On March 6, the Danville Town Council voted four to one to block a permit for an upcoming small cell wireless installation by Verizon. During the meeting, Danville Mayor Robert Storer stated that the vote was an effort to stand up to the federal government and telecommunications companies, like Verizon.
The Danville Town Council’s decision to deny the land use-permit for the small cell opens the town to possible lawsuits from Verizon.
“We’ve made a lot of difficult decisions over the years, and this one is right up there in my top three. But that is exactly why somebody elects us to do the right things,” Mayor Robert Storer said during the council meeting. “We’ve lost local control and this says: ‘You know what? We are sick of this and we’re not going to just sit here and be bulled over.’ We say no; we play our cards out. We’ve been in lawsuits before.”
The installation of small cell sites is taking place around the nation as the U.S. government and telecommunications companies roll out 5th Generation—or 5G—cellular technology. The new technology is expected to herald the beginning of Smart Cities, where driverless cars, pollution sensors, cell phones, traffic lights, and thousands of other devices interact in what is known as “The Internet of Things”. However, there have been a number of health and privacy concerns raised by opponents of the rapidly advancing 5G technology expansion.

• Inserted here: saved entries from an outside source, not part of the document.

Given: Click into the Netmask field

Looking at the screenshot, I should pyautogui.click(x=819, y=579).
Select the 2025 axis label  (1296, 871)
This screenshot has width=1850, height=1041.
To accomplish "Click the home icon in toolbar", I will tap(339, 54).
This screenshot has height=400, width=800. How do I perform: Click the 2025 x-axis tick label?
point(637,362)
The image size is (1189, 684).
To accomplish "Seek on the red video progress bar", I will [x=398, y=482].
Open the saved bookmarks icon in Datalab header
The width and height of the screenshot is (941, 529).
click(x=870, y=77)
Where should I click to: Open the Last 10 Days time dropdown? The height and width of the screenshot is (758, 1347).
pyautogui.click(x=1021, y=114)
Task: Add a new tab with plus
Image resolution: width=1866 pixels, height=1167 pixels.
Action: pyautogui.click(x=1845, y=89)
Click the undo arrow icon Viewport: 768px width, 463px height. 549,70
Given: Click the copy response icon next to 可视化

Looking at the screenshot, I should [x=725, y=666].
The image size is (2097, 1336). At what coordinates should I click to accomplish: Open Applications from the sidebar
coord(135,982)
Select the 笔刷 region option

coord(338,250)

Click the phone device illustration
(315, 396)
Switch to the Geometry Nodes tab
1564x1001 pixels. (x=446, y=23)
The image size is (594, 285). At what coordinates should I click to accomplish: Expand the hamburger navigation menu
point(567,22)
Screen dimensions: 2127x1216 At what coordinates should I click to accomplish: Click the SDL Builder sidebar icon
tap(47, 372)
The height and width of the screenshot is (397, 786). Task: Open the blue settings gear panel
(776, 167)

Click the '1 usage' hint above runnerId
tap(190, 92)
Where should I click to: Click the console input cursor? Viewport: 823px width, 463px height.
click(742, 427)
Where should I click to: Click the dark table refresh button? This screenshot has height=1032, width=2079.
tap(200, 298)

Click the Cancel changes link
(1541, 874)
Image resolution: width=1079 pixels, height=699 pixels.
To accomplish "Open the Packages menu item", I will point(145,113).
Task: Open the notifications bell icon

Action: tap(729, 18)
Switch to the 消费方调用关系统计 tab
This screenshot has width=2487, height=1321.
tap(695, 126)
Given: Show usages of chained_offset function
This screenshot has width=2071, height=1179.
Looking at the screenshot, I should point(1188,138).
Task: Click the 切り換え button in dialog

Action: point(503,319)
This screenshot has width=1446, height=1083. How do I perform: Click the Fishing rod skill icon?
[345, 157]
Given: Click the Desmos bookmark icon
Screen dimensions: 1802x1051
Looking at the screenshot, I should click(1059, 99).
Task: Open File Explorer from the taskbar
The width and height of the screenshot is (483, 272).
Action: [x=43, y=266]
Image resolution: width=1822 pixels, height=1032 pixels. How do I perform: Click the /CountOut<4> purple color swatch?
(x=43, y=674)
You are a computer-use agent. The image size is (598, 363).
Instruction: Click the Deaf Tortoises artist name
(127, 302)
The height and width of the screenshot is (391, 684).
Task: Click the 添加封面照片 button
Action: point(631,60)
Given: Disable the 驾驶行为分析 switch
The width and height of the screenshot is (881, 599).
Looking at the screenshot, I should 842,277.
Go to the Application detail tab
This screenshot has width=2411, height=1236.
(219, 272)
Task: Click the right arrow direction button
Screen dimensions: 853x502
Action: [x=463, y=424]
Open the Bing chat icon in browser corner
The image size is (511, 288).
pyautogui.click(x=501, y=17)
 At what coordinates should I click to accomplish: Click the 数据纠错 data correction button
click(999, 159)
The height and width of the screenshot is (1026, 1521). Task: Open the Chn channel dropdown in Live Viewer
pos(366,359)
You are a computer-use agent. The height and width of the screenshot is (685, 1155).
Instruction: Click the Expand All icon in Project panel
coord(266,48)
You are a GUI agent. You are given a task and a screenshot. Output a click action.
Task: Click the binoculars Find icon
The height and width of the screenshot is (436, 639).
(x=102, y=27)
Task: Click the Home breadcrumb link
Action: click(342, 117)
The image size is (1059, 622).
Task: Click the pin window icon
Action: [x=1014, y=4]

The controversial vote came after the Town Council had been inundated with complaints and concerns from Danville residents who worry the new small cell site and other 5G related infrastructure could have negative health effects. The installation of small cells and other 5G infrastructure is opposed by Danville Citizens for Responsible Growth (DCRG), a local group who has been putting pressure on the Town Council since at least October 2018.
That month the Danville Planning Commission approved a land-use permit for the small cell site owned by Verizon. On November 2, DCRG filed an appeal challenging the approval. The group has been battling Danville officials since and was successful in convincing most of the council to vote against the permit. However, despite many of Danville’s residents expressing concerns regarding health, the council voted against the permit because the chosen location was intrusive.